Brouillard et craquements de feu. Chœurs païens au loin d'une forêt. Un premier arpège se fait entendre, rapidement rejoint par une basse toute ronde qui fait son apparition. Lentement, paisiblement, tels des pas timides mais curieux au beau milieu de ce paysage crépusculaire. Une mélodie s'engage, reprise sur un crescendo jusqu'aux sons des cloches. Et puis le cri. Un premier annonciateur, rapidement rejoint par un second plus rageur. Le riff est lancé, les orchestrations également. Vient alors ce chant scandé tout du long de l'album avec un grain si caractéristique qu'on le dirait possédé par les éléments, dans un hurlement aussi onirique que guerrier. Couplet, riff, nouveau riff, pont, pseudo-refrain, nouveau couplet... En à peine dix minutes, Moonsorrow a déjà brouillé tous les codes traditionnels. La structure est chaotique au possible, mais l'ensemble est d'une fluidité quasi jamais inégalée tant dans le metal épique, que dans le black metal ou plus largement dans le metal tout court. "Jäästä Syntynyt / Varjojen Virta", première des deux pistes de la galette et affichant pas moins de trente minutes au compteur, est ainsi construite de couches et de surcouches toutes aussi cohérentes que complémentaires. Un parfait exemple de bloc massif à tiroirs dont devraient s'inspirer bon nombre de groupes pseudo-progressifs récents. Hävitetty pourrait en cela être décrit comme un long monologue dramatique avec ses figures de styles, ses emphases et ses pauses, ses digressions et surtout ses envolées épiques.

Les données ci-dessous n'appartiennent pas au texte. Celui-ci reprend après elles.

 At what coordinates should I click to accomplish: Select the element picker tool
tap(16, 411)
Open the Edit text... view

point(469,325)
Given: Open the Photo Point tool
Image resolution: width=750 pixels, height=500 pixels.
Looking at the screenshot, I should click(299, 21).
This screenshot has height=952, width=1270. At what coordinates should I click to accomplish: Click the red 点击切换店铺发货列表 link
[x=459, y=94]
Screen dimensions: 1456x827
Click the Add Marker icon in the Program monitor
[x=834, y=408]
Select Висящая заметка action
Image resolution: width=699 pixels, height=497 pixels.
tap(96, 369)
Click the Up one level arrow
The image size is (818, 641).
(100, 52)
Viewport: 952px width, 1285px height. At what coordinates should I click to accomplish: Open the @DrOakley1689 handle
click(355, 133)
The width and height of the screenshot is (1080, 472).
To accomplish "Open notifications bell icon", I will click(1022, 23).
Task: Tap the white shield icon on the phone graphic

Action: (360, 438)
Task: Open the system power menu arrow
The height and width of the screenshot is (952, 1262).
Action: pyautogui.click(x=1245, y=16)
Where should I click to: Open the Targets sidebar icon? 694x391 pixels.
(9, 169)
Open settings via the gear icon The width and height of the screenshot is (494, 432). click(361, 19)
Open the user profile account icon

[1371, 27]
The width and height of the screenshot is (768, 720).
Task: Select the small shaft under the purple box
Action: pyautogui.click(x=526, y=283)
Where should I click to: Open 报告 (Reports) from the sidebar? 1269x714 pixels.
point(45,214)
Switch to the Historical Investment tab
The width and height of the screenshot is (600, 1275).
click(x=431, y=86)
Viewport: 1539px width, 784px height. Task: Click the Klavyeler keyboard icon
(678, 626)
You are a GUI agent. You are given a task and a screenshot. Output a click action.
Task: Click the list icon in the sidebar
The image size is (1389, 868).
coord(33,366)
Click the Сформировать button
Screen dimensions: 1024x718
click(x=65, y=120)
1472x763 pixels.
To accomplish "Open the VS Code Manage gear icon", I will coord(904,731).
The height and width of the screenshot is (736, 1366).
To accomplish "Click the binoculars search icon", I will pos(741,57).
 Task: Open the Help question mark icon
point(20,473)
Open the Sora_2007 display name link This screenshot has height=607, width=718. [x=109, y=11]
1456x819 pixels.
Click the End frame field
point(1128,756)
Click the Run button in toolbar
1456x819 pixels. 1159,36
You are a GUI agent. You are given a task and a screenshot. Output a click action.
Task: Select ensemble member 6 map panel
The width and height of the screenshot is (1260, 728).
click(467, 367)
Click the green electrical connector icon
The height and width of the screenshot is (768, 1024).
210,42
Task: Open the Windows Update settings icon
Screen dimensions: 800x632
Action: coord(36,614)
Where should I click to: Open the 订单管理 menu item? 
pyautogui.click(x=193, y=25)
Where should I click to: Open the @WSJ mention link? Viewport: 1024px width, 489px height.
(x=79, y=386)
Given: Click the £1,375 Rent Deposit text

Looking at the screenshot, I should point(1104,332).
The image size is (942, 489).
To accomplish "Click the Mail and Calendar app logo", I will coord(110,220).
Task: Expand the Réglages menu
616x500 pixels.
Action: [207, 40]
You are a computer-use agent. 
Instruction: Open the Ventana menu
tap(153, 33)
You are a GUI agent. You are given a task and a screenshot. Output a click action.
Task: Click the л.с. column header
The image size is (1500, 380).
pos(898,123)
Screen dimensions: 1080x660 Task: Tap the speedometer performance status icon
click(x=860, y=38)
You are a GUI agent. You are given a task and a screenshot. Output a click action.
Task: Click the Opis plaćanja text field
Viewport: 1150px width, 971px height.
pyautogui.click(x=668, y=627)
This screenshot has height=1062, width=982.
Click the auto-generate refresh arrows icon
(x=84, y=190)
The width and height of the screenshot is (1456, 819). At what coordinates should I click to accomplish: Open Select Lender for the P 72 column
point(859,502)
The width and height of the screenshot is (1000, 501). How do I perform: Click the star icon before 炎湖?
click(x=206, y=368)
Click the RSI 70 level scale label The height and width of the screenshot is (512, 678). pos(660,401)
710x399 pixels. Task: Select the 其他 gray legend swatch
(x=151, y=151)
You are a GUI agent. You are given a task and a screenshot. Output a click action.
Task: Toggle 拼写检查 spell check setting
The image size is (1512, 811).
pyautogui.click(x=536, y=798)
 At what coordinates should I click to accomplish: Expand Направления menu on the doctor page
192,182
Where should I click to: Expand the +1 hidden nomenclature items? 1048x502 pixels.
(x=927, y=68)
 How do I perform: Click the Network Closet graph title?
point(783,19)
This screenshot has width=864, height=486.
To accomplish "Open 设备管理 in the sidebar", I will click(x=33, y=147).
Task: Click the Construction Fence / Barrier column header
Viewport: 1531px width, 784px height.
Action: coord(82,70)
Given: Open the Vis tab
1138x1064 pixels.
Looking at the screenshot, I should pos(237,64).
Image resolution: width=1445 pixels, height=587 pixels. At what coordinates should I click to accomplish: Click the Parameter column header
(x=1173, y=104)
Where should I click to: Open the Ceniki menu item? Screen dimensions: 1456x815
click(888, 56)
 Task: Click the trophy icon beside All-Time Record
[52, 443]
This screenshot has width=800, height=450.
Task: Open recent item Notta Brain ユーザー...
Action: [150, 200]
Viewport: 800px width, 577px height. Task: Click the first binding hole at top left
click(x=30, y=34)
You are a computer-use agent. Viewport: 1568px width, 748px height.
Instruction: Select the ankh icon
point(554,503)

Car plus que jamais Moonsorrow se veut cinématographique et visuel avec des ambiances omniprésentes mettant le son au service de l'image et de l'imaginaire. Plus que jamais, vous aurez envie de lever les mains au ciel et de saisir les éléments vous entourant, à la quête d'esprits à matérialiser. Les riffs tantôt hypnotiques, tantôt mélodiques, alternent à merveille et sans aucun temps mort, tandis que les accalmies acoustiques et atmosphériques sont très bien senties, jouant d'un équilibre parfait entre ambiance et puissance. "Tuleen ajettu maa" commence plus directement, malgré une introduction de plusieurs minutes assez comparable au titre précédent. Un poil plus linéaire sur sa partie centrale avec un tempo constant et une surcouche sonore un peu épuisante, ce second titre est qualitativement un iota en deçà de l'opener. Car en termes de production, Moonsorrow reste fidèle à ses standards avec un son très compact, créant un effet « mur du son » chargé en claviers remplissant le fond sonore, une basse bien mise en valeur et une épaisse façade uniforme de guitares. Il faut attendre le début de la 13ème minute pour voir débouler de nulle part un riff de folie à tout berzingue, tout en tremolo-picking et soutenu par un martèlement de fûts des Enfers. C'est grand...


Épique, voilà bien le mot qui pourrait résumer à lui seul tout Hävitetty. La musique a de tout temps été une invitation au voyage, Moonsorrow va au delà de tout sur cet album développant une musique immensément introspective, personnelle et surtout gorgée d'émotions. L'album n'est peut-être pas la bonne porte d'entrée pour le néophyte mais pour le fan endurci, il restera l’œuvre du groupe de loin la plus marquante après de nombreuses écoutes. Exigent de par son format atypique et peu compréhensible de par sa structure tout sauf conventionnelle, le quintet finlandais livre pourtant l'un des meilleurs albums de la catégorie, un album inoubliable pour quiconque sait s'immerger dedans et surtout un album indémodable dont on reparlera encore à coup sûr dans plusieurs décennies.